We don't play a 3-4.
We play a base 3-4, two-gap system, but the mix is substantial enough that some games you hardly would know the Pats "are a 3-4 team."
This is why the Pats emphasize versatility as a prime team and individual value. They already play 4-3 sets, it's just not the base defense. They also play a variety of bizarre variations that suit the occasion. The only real constant is that the guys on the line are responsible for two gaps, not one, with additional linemen adding either a "wildcard" for the offense to cope with, or additional emphasis on those gaps. You can also drop a guy back into coverage (oh my he was the OLB all along!), blitz him, whatever.

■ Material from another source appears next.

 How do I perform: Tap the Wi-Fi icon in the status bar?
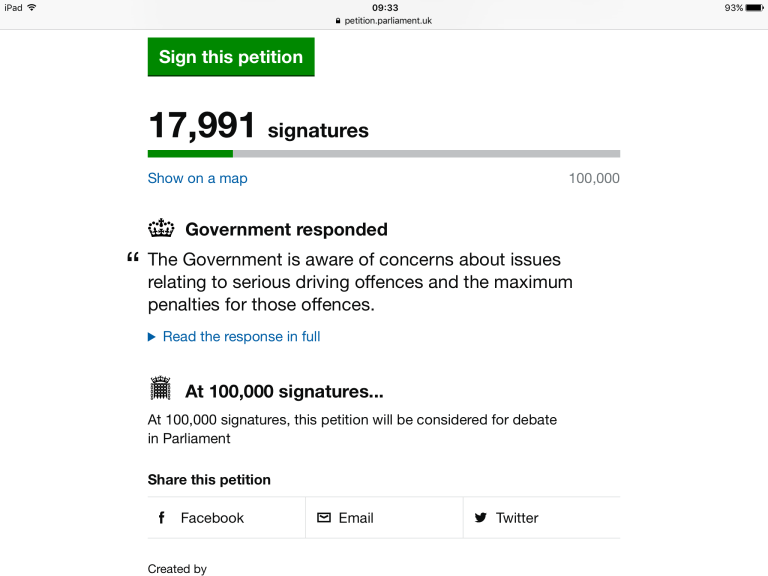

Yeah, I'm pretty fond of the 3-4 as the Pats play it. This is why they can look like Blitzburgh one week, like a textbook, patient, grind-it-out 3-4 team the next, and like a ballhawking risktaking defense on another week (or on another down in the same week - whatever.) We lost a lot of that last year, due in large part to injury. But the versatility of the Pats' defense is what's distinguished it for all these years. They'll never be like Chicago in 85-86, or Baltimore in 2000-2001, dominating every game, smothering and frustrating every opposing team (and doing it the same way on pretty much every down.)
They'll just beat you, and leave you wondering how it happened this time.